Our belief in progress, the idea that everything will go on improving, is strangely recent. For a start, our ancestors would have been surprised to learn that we thought we could see into the future at all. Their cultures were built on the reality that no one can.
But they’d have been even more surprised to discover that we believed life would get better. They thought everything had declined since a Golden Age, when all was plenty and people lived in harmony with nature and each other.
The Ancient Greeks and Romans believed we were shrinking physically, and Plato came up with the idea of breeding supermen to reverse this trend. Unlike his near contemporary, Confucius, who more modestly thought we could improve the way we were governed, Plato believed we could not only improve society but improve ourselves.

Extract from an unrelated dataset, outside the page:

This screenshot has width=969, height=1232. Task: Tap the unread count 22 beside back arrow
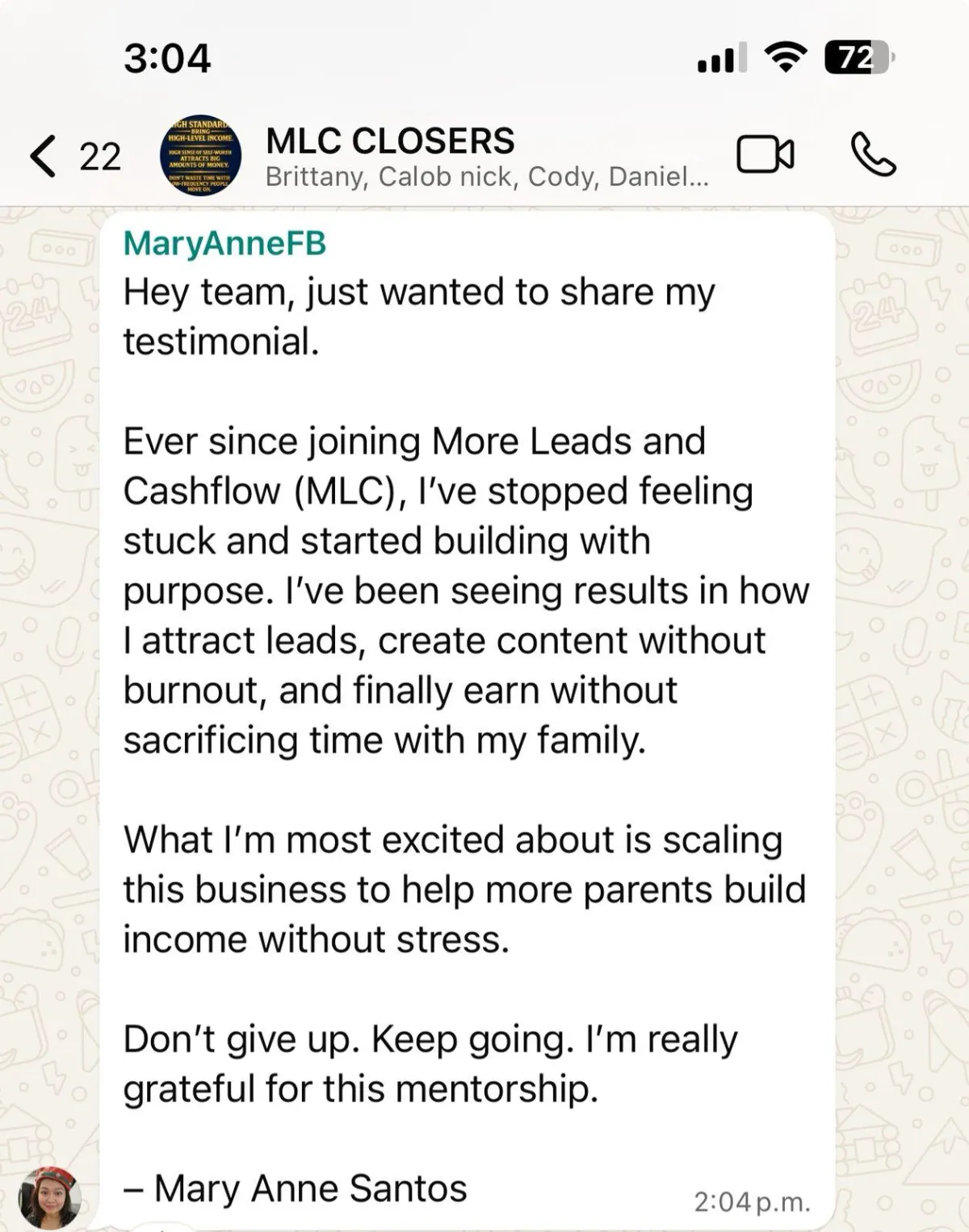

This idea didn’t really grow teeth until we began to understand the mechanics of breeding, during the Enlightenment. Darwin was careful to call his book the Descent on Man, not the ascent. But believers in eugenics willfully misinterpreted his theory of evolution by means of the survival of the fittest, which meant the most suited not the strongest. This resulted in the mass extermination of those who didn’t fit a predetermined notion of what a better human should be.
The suffering of millions eventually taught us that we can’t improve human nature, nor should we try. Human nature, itself, is now sacrosanct. But we still cling to the idea that we can improve nature in general.